Quesiti da svolgere:
A - Trascrivi alla lettera il passo dell'articolo sul ticket Musumeci-Armao che va da «Un anglicismo per» fino a «dei politici – ticket.» compreso.
B - Riprendi l'articolo sul ticket Musumeci-Armao e proseguilo a partire dall'ultima frase riportata.

┌─ Estratto del testo

Musumeci-Armao, un ticket per addolcire la pillola «Concetto utile negli States, qui è solo pragmatica»

Un anglicismo per addolcire il sapore della rinuncia. Il lavoro profuso in questi giorni per tenere unito il centrodestra passa per una parola rilanciata dalle bocche di quanti tra Forza Italia, Noi con Salvini, Fratelli d’Italia, Diventerà bellissima ed ex Mpa sono coscienti di come, per tornare a governare la Sicilia, ci sia bisogno di compattezza. Che nello specifico significa mettere fine alla disputa tra Nello Musumeci e Gaetano Armao. I due da mesi hanno fatto capire di essere intenzionati a candidarsi alla carica di presidente della Regione e, per un certo periodo, non hanno escluso la possibilità di competere l’uno contro l’altro. Lo scenario, tuttavia, sembrerebbe scongiurato grazie all’ormai famoso – almeno per quanto riguarda la ricorrenza del termine nelle dichiarazioni dei politici – ticket.

La parola arriva dagli Stati Uniti e indica l’accoppiata tra presidente e vicepresidente proposta agli elettori prima del voto per le Presidenziali. Nel corso degli anni, il termine è stato adottato dal lessico politico nostrano – nelle elezioni del 2013, l’espressione è stata usata per delineare i rapporti tra Silvio Berlusconi e Angelino Alfano – ma riducendo il campo semantico alla fase della contrattazione delle alleanze. La differenza, tra il caso statunitense e quello italiano (e anche siciliano), sta nel sistema di governo, da una parte una repubblica presidenziale, dall’altra una repubblica parlamentare.

└─
┌─ Raccolta di record

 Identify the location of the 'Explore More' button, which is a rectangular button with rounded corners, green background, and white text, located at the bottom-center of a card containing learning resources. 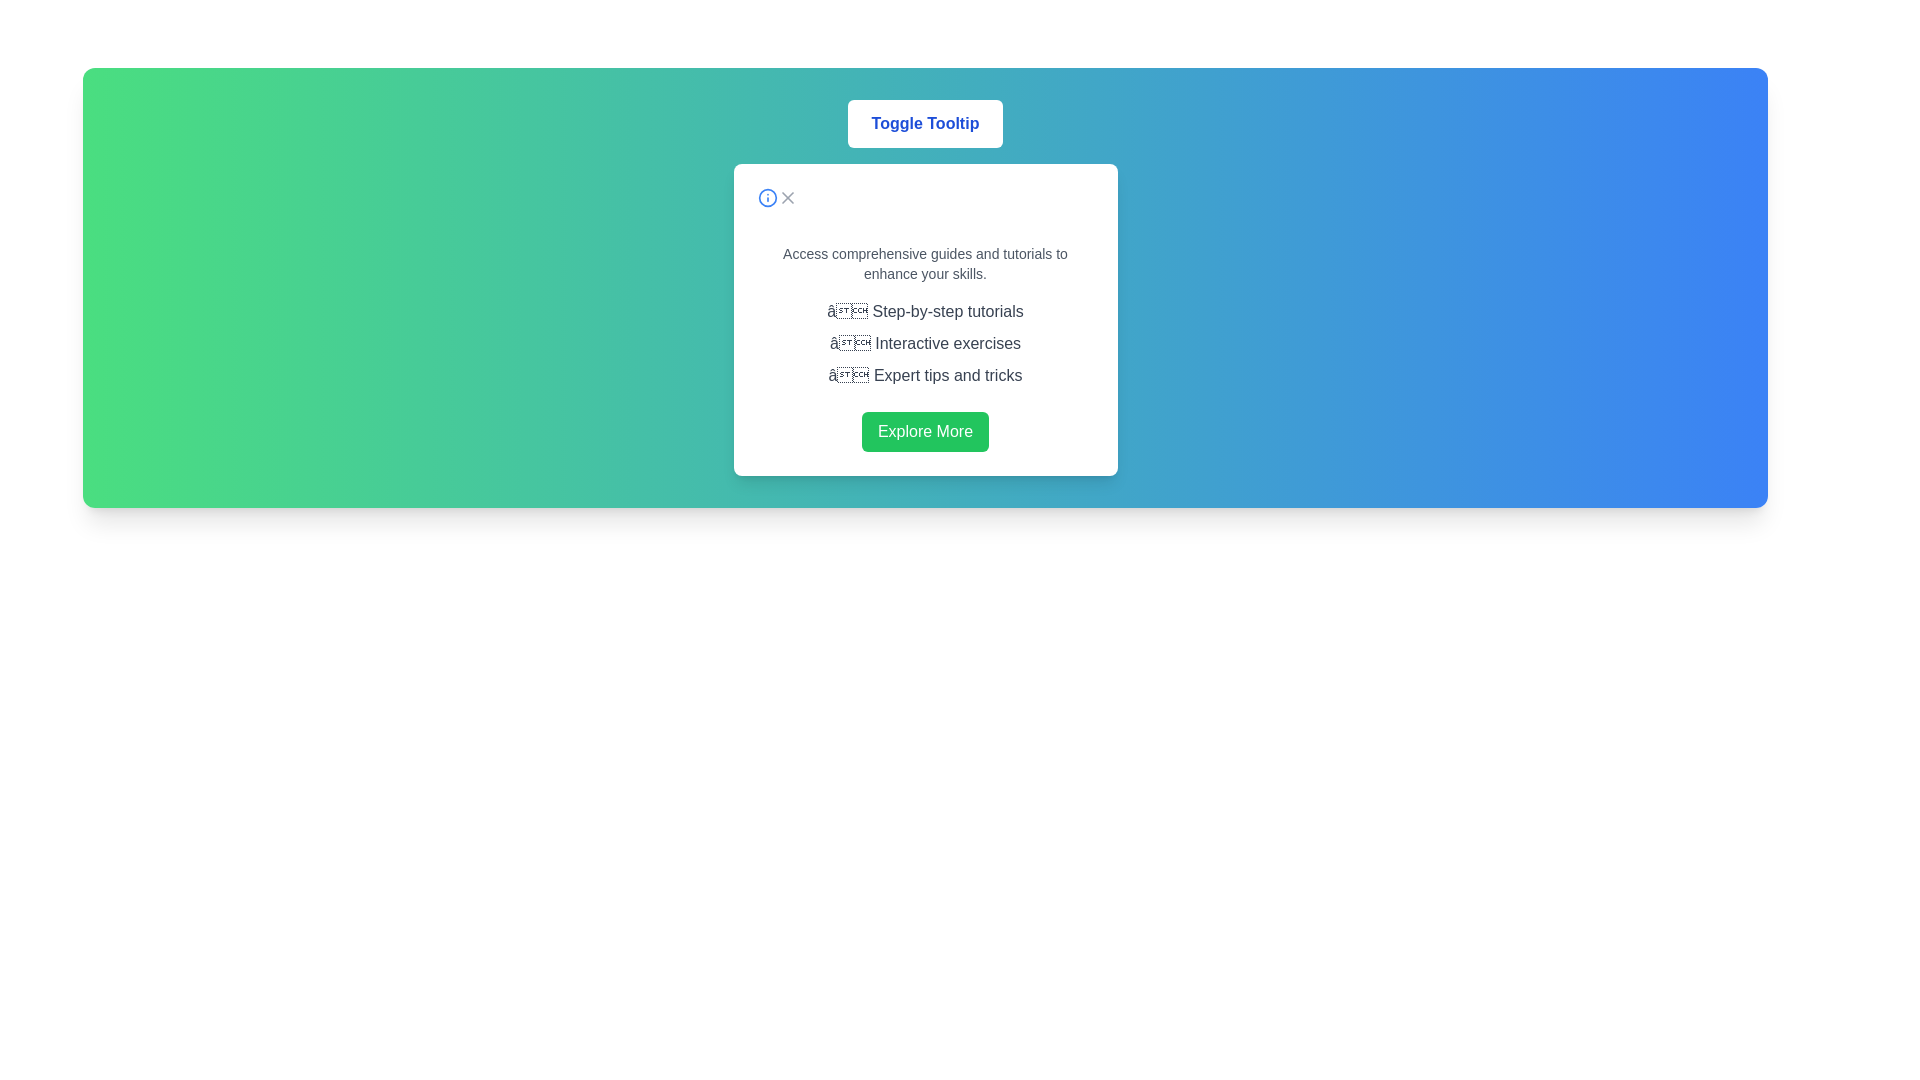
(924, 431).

└─
┌─ Raccolta di record

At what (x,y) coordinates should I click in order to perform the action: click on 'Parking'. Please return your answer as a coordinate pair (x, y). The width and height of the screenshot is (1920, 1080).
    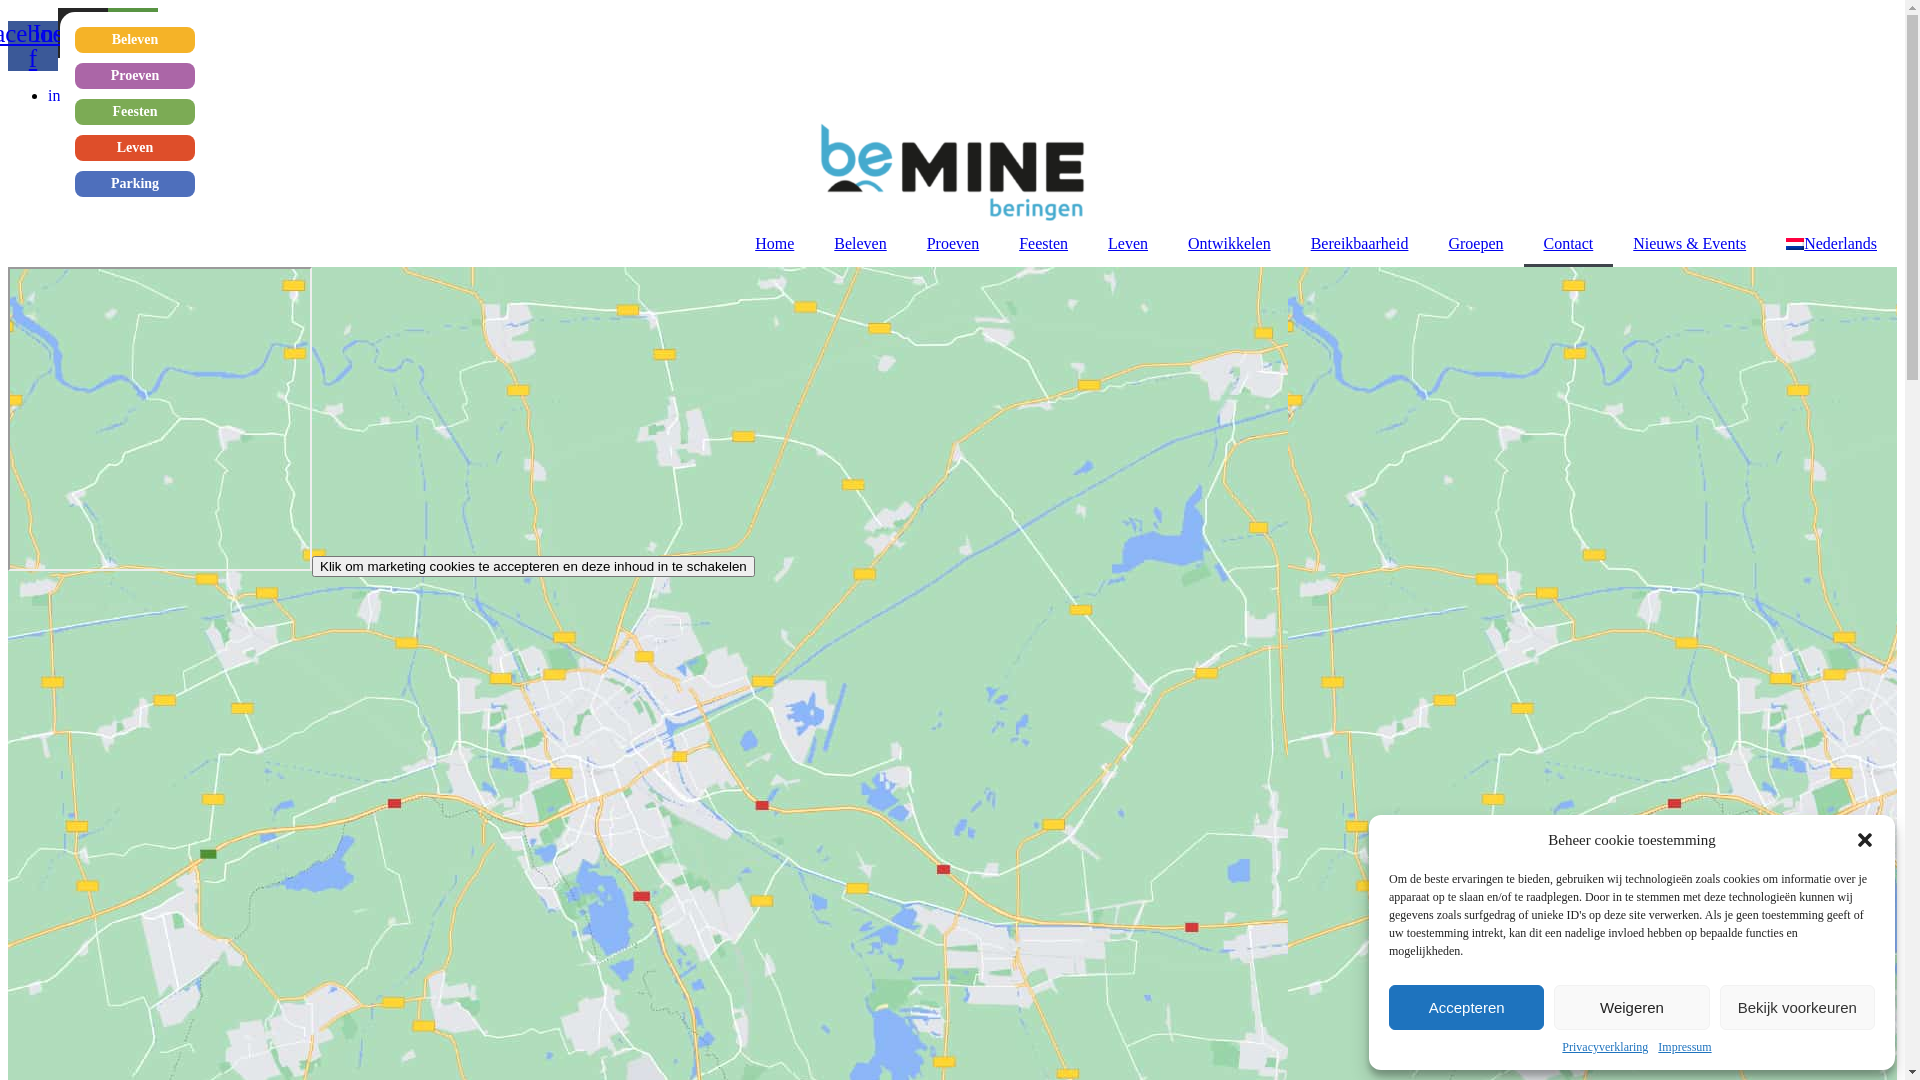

└─

Soluzioni degli esercizi:
A -
Un anglicismo per addolcire il sapore della rinuncia. Il lavoro profuso in questi giorni per tenere unito il centrodestra passa per una parola rilanciata dalle bocche di quanti tra Forza Italia, Noi con Salvini, Fratelli d’Italia, Diventerà bellissima ed ex Mpa sono coscienti di come, per tornare a governare la Sicilia, ci sia bisogno di compattezza. Che nello specifico significa mettere fine alla disputa tra Nello Musumeci e Gaetano Armao. I due da mesi hanno fatto capire di essere intenzionati a candidarsi alla carica di presidente della Regione e, per un certo periodo, non hanno escluso la possibilità di competere l’uno contro l’altro. Lo scenario, tuttavia, sembrerebbe scongiurato grazie all’ormai famoso – almeno per quanto riguarda la ricorrenza del termine nelle dichiarazioni dei politici – ticket.

B -
Oltre oceano la designazione del vicepresidente è una scelta fondamentale che deve essere ufficializzata in quanto, al momento dell’entrata in carica, acquisirà poteri ben precisi. «Negli Stati Uniti il vicepresidente può per così dire sopravvivere al presidente e continuare la legislatura – spiega a MeridioNews Salvatore Curreri, docente di Diritto costituzionale dell’Università Kore di Enna -. Ciò avviene in caso di impedimento, decadenza o dimissioni del presidente in carica». Nella storia degli States, questa situazione si è verificata nove volte, tra le quali quella che vide diventare presidente Lyndon Johnson dopo l’omicidio di John Fitzgerald Kennedy. «Fosse capitato in Sicilia – prosegue Curreri – si sarebbe automaticamente andati a elezioni, perché nelle Regioni italiane vige il principio secondo cui la venuta meno di giunta o consiglio regionale determina la decadenza dell’altro organo».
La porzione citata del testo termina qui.